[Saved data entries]

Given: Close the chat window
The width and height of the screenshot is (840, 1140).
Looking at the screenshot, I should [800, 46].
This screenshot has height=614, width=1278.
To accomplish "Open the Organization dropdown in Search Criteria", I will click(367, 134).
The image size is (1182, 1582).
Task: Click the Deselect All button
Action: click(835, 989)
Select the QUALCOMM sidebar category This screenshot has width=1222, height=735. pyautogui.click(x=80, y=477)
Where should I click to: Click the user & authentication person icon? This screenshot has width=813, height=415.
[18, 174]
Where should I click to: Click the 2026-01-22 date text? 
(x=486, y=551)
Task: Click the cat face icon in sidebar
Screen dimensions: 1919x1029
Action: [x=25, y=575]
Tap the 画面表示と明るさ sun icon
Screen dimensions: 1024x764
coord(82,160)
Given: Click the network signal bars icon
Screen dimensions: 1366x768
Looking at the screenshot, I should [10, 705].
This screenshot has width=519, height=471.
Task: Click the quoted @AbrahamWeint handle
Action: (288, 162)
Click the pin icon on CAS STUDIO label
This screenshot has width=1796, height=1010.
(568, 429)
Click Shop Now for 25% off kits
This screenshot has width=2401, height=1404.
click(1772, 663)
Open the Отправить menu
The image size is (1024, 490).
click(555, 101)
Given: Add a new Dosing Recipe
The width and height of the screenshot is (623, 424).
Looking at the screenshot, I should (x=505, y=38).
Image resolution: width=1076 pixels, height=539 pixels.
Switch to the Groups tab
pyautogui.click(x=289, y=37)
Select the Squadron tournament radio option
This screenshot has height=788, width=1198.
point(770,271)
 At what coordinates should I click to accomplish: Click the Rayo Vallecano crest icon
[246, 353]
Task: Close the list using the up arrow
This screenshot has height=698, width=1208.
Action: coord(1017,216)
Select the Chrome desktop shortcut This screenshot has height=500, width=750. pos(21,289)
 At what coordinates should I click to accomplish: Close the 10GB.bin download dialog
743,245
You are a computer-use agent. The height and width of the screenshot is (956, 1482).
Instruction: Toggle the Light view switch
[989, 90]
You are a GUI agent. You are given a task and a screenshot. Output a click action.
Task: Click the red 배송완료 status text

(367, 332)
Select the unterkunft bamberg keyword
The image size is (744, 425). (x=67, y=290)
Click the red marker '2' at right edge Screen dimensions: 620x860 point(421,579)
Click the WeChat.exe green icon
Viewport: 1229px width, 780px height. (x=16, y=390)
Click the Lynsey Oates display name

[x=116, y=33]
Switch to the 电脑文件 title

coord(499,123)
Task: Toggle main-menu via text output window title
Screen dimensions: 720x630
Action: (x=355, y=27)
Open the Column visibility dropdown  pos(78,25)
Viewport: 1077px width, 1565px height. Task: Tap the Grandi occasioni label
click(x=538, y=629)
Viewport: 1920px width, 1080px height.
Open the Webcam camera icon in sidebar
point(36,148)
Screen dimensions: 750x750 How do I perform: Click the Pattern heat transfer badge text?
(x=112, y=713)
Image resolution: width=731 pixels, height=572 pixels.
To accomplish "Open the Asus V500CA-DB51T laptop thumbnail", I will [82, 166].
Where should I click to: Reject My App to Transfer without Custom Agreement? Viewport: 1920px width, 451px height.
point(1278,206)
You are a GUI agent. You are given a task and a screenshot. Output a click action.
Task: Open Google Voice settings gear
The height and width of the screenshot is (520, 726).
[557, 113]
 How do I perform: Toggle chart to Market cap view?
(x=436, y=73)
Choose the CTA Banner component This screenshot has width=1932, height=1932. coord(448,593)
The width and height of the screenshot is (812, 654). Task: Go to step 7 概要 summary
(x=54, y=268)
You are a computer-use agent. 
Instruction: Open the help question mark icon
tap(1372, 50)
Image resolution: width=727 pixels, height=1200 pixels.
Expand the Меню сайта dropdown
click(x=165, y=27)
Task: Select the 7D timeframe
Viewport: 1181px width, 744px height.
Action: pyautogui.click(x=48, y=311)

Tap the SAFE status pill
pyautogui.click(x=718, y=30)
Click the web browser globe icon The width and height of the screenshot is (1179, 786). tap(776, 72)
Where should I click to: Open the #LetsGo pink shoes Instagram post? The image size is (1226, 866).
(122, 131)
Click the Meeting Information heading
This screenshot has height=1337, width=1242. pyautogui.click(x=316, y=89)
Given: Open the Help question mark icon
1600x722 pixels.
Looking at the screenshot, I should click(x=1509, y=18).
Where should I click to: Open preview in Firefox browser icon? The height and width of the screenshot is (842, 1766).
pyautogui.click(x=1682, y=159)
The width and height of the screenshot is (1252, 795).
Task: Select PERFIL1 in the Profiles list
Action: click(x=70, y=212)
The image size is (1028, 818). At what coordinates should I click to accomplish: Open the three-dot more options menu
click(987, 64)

- **EXERCISE DETAILS**:
Looking back over the data above, restate word for word the lines that begin at the line with "Click the web" and end at the line with "Given: Open the Help question mark icon", inclusive.

- **ANSWER SPACE**:
Click the web browser globe icon The width and height of the screenshot is (1179, 786). tap(776, 72)
Where should I click to: Open the #LetsGo pink shoes Instagram post? The image size is (1226, 866).
(122, 131)
Click the Meeting Information heading
This screenshot has height=1337, width=1242. pyautogui.click(x=316, y=89)
Given: Open the Help question mark icon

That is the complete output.